Actually, Discourse is the finest forum and community building open source software on the planet at the present time (IMHO), for many reasons, here are but a few:

  1. Discourse is open source and has a strong community and very smart (and capable) core dev team.

  2. Discourse is designed to run in a Docker container in production, which has many benefits:

  • Discourse can be easily deployed in standalone mode without any need for an external web server or database.

  • Discourse can be easily deployed in multi-container mode providing more reliability and seamless upgrades.

  • Discourse can also be deployed in very high availability configurations using Docker Swarm and Kubernetes where Discourse can scale up and down “on demand”.

  • Discourse is easy to backup and restore. We can take the standard Discourse backup OOTB and restore anywhere in the world in a fresh, virgin Docker container.

  1. Discourse runs easily behind both Apache2 and nginx reverse web proxy servers. This also has many advantages, here are a few:
  • Discourse can run on an existing web server, be it nginix or Apache2, with little effort on both Docker exposed TCP/IP ports or UNIX domain sockets.

  • Running web-based apps behind reverse proxies are well established. This setup is not germane to Discourse, but Discourse will provide support.

  • Setting up SSL is very simple behind a reverse proxy and can be as simple as `certbot -d my.great-discourse.site’ using supported and free LETSENCRYPT.

  1. Discourse is fully documented, commit-by-commit, on GitHub, so anyone can follow along with code changes.

  2. Discourse has a progressive business model, which has some key benefits, including:

  • Discourse, the core software and many great plugins, themes and components, are free.

  • Discourse provide free support including standard configuration support, at meta.

  • Discourse provides commercial hosting to those who do not want to self-host or prefer to be more “hands off”.

  • Discourse encourages commercial consulting and plugin development in their community, creating a viable business ecosystem.

  1. There is more, but I want to wrap this up!

Do I (we) agree with every decision made by the core Discourse team and do they agree with all our (or my) ideas and suggestions?

No, of course not; and nor should they, or us, nor me. We are free to suggest, submit code suggestions, PRs, and the core Discourse team will approach these suggestions with an open mind.
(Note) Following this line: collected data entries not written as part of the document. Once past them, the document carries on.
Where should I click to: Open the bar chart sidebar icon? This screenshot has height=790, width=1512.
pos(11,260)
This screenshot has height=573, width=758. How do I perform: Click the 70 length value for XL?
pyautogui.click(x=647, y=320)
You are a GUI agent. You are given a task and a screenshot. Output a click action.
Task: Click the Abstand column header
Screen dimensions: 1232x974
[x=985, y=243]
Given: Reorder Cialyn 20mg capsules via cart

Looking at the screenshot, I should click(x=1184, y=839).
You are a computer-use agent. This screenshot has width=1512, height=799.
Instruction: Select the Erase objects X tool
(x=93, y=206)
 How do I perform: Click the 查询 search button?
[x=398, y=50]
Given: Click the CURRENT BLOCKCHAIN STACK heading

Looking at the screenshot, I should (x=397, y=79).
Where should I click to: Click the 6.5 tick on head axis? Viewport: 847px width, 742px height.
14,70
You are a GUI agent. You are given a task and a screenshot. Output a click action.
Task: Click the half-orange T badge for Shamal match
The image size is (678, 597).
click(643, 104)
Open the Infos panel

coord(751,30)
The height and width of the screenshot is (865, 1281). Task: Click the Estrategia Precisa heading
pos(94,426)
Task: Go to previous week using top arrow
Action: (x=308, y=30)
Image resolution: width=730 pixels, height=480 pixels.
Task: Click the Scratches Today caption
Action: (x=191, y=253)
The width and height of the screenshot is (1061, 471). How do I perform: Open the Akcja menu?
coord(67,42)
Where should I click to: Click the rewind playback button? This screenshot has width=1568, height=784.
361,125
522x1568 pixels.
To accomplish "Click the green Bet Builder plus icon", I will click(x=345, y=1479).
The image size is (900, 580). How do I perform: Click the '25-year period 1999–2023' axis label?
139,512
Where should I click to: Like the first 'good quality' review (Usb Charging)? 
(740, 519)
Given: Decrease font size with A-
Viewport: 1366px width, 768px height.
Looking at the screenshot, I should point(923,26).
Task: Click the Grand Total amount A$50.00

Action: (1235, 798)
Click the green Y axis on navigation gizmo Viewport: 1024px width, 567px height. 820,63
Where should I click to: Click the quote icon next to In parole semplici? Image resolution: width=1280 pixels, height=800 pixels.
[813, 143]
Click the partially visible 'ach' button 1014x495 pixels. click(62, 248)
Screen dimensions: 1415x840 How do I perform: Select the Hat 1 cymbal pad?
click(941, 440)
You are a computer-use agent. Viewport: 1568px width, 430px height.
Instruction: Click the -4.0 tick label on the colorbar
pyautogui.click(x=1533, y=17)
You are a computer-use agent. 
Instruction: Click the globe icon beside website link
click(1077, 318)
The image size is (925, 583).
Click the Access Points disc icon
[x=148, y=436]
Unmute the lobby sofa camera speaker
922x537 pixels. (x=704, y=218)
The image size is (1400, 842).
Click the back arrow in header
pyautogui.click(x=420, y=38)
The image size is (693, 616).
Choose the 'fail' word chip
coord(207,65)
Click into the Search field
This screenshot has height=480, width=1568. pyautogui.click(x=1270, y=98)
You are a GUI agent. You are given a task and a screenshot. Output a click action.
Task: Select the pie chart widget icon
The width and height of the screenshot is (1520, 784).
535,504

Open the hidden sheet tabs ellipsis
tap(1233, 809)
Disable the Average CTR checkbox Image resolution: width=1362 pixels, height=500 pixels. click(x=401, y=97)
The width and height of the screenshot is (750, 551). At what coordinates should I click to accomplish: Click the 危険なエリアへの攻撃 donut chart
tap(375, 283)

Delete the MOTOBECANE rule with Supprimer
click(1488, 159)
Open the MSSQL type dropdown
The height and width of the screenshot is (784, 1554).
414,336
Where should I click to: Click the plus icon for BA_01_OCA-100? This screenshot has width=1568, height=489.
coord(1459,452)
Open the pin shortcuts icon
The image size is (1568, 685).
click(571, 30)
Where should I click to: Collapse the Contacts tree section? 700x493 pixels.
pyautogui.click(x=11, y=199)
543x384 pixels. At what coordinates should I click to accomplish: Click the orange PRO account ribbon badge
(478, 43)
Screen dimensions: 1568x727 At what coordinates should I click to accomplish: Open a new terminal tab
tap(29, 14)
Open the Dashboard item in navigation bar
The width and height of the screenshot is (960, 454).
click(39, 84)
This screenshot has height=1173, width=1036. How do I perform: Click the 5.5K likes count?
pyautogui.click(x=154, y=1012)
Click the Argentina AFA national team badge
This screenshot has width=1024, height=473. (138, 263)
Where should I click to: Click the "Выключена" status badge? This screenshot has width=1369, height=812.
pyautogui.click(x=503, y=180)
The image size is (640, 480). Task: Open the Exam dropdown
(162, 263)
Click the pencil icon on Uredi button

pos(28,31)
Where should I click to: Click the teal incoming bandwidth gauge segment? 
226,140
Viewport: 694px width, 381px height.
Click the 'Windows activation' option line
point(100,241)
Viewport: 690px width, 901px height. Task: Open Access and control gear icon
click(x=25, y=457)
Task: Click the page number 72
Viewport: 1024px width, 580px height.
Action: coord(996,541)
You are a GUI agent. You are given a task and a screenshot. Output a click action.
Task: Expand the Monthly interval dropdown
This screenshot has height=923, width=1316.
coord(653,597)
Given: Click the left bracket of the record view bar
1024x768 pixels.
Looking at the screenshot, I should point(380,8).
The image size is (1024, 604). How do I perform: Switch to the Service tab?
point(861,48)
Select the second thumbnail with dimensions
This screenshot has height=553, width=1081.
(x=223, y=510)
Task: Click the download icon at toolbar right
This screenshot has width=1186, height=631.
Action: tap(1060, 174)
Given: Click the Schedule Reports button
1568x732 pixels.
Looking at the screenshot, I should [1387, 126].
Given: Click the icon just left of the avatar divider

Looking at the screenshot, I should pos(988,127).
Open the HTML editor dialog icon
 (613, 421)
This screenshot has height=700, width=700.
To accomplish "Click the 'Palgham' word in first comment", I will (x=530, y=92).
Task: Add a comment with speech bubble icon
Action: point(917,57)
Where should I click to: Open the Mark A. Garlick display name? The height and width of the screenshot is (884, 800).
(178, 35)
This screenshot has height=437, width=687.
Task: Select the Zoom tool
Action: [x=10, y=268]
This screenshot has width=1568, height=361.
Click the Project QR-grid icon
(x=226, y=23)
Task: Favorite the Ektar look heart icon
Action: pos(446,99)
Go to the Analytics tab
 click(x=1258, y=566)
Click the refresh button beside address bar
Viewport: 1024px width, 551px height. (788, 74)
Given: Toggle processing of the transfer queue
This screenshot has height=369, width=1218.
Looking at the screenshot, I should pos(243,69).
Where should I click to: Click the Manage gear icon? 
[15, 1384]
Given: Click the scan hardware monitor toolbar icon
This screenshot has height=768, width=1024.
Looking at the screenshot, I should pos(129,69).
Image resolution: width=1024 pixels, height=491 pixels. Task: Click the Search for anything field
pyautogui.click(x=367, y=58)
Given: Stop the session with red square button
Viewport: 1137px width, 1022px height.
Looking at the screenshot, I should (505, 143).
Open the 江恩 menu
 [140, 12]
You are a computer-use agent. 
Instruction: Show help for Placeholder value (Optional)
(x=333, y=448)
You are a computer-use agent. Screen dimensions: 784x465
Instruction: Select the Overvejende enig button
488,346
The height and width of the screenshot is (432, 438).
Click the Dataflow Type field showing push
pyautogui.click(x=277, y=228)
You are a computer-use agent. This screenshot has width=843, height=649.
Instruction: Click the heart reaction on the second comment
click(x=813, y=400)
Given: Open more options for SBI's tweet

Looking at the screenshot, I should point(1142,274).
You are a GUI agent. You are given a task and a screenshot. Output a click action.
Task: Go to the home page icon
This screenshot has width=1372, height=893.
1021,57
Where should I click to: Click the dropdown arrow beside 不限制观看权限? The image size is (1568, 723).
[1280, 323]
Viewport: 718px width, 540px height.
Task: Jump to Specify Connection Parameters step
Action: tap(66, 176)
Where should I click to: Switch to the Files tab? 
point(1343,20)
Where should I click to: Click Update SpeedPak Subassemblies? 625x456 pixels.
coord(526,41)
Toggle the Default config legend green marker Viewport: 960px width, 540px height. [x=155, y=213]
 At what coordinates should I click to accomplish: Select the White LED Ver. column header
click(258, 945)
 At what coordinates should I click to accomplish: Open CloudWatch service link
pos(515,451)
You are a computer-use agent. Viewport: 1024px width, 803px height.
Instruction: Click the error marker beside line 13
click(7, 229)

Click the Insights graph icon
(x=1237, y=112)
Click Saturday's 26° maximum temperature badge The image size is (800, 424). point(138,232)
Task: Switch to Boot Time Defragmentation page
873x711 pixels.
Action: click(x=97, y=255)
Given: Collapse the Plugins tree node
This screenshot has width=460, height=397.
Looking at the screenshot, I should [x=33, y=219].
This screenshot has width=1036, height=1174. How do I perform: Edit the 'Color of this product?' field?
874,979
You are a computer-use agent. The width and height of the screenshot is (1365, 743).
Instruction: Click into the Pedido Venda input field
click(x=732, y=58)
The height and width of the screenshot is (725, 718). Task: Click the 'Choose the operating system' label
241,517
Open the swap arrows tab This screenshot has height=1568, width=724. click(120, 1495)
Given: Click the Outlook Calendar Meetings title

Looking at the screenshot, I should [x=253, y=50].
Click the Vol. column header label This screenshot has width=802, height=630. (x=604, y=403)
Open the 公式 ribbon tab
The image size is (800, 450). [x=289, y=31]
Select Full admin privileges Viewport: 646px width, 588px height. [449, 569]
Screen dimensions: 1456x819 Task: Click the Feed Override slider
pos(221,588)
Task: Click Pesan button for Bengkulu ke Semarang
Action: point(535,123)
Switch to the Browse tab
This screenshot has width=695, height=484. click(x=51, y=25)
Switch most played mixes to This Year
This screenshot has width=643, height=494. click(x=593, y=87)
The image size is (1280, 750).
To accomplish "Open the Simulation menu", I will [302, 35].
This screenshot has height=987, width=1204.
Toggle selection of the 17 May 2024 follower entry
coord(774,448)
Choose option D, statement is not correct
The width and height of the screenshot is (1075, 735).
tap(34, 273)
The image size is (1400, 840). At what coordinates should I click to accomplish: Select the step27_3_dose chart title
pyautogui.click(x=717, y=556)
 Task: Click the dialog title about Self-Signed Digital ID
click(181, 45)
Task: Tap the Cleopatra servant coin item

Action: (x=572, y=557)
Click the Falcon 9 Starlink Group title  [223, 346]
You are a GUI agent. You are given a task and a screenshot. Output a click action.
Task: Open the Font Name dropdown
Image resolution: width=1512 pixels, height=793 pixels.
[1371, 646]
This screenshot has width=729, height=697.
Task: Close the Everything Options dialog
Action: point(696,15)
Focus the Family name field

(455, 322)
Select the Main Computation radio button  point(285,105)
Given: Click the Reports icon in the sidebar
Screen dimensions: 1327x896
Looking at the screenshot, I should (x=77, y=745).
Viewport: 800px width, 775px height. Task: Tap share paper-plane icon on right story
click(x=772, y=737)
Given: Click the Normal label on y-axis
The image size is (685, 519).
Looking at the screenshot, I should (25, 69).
But at the end of the day, the core team must keep the Discourse community moving in a cohesive direction, which is not easy when 100s of people from different cultures want a different configuration and have different priorities, business models and ideas.

In other words, there is nothing to “avoid” (your topic title words) from Discourse, especially setting up reverse proxies and mastering Docker. Many (include me) are moving into Kuberetes because of Discourse, not only for Discourse but for other web apps as well.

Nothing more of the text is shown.